XMPPTCPConnection: internal race condition during stream resume?

P.S: isSmResumptionPossible() doesn’t check stream:features post-auth, but only its internal streamId, which is a bit racy and not quite correct…

IIRC I deliberately did not check stream:features as it is unnecessary under the assumption that a server does not suddenly lose its stream management capabilities.

Not sure what you mean “is a bit racy and not quite correct”. Happy to fix any issues, but it is hard it you don’t actually point them out.

Also this should possibly have been a new topic.

Right, there are provisions to wait for the stream future annoucement of the server.

Please have a look at my XML from the inital post, this is what I’m bangig my head against for some days now and where I really urgently need a second pair of eyes.

Regarding the stream-features post-auth, it looks like Smack will happily cache those from pre-auth or even pre-tls, and those might be different (e.g. not contain bind or other things). Not waiting for the updated features is what I considered as “racy” in my comment.

Then I’m missing the code where you are waiting for the stream feature announcement after authentication.

I only can imagine that this could happen if two writer threads are running concurrently using the same queue and socket. But I have to think more about this, which may take some time, especially considering that the holiday seasion is starting soon.

I also experienced similar behavior when deflate compression broke because it was using the wrong dictionary. But I think you mentioned off band to me that compression is not involved here.

It is good that Smack then in-fact does wait for the updated features. Right? :slight_smile:

It’s a little bit hidden and arguably not the most elegant code (cause “organically grown”), but it’s done by the maybeCompressFeaturesReceived sync point.

Yes, you are right. I’m not using compression.

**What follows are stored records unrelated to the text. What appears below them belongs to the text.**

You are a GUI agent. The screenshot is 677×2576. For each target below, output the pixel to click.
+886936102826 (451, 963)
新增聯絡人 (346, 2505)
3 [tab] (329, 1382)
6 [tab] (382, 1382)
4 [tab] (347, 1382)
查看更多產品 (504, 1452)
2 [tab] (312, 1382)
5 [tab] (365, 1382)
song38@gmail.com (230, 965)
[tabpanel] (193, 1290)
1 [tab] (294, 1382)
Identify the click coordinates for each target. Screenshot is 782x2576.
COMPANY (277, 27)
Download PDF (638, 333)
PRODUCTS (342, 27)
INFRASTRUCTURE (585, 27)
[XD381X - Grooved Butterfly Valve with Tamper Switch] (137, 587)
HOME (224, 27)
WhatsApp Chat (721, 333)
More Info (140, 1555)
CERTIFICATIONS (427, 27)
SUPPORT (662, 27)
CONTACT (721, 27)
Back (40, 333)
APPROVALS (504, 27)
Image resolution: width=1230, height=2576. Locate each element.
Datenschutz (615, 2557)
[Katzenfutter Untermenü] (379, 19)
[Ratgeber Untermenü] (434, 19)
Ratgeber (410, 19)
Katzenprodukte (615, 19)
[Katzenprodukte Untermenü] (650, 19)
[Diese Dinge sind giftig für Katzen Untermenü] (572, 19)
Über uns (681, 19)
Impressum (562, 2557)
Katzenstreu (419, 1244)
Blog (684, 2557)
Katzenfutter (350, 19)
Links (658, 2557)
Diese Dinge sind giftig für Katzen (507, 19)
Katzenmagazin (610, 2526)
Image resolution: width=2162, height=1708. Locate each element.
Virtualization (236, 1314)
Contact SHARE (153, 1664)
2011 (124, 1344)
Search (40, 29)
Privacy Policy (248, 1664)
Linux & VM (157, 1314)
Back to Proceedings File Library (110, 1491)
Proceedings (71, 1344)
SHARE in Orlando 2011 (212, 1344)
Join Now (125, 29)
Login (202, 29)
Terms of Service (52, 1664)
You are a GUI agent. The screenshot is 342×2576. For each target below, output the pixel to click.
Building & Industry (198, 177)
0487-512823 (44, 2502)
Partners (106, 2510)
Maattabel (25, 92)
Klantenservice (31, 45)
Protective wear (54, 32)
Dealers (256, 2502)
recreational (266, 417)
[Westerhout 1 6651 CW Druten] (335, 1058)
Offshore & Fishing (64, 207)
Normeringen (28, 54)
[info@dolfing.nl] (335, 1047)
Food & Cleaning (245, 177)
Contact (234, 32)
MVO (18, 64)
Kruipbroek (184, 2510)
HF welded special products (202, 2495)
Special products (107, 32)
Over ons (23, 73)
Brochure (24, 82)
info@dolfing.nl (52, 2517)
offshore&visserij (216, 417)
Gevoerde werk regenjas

Thanks, I missed that one indeed. Now that I’ve looked at the code, there is one minor little catch in it:

        if (!config.isCompressionEnabled()) {
            return;
        }
        maybeCompressFeaturesReceived.checkIfSuccessOrWait();

This checkpoint isn’t awaited if I have compression disabled. I have a feeling that reverting the order of the two above commands will work around my race condition, but I still think thins needs to be properly investigated.

Good catch, that is indeed wrong and the order should be switched. I’ve created SMACK-846.

Does “my race condition” refer to your initial problem of intermixed elements in the stream? If so, it would be great if you could test if switching the order fixes the problem for you.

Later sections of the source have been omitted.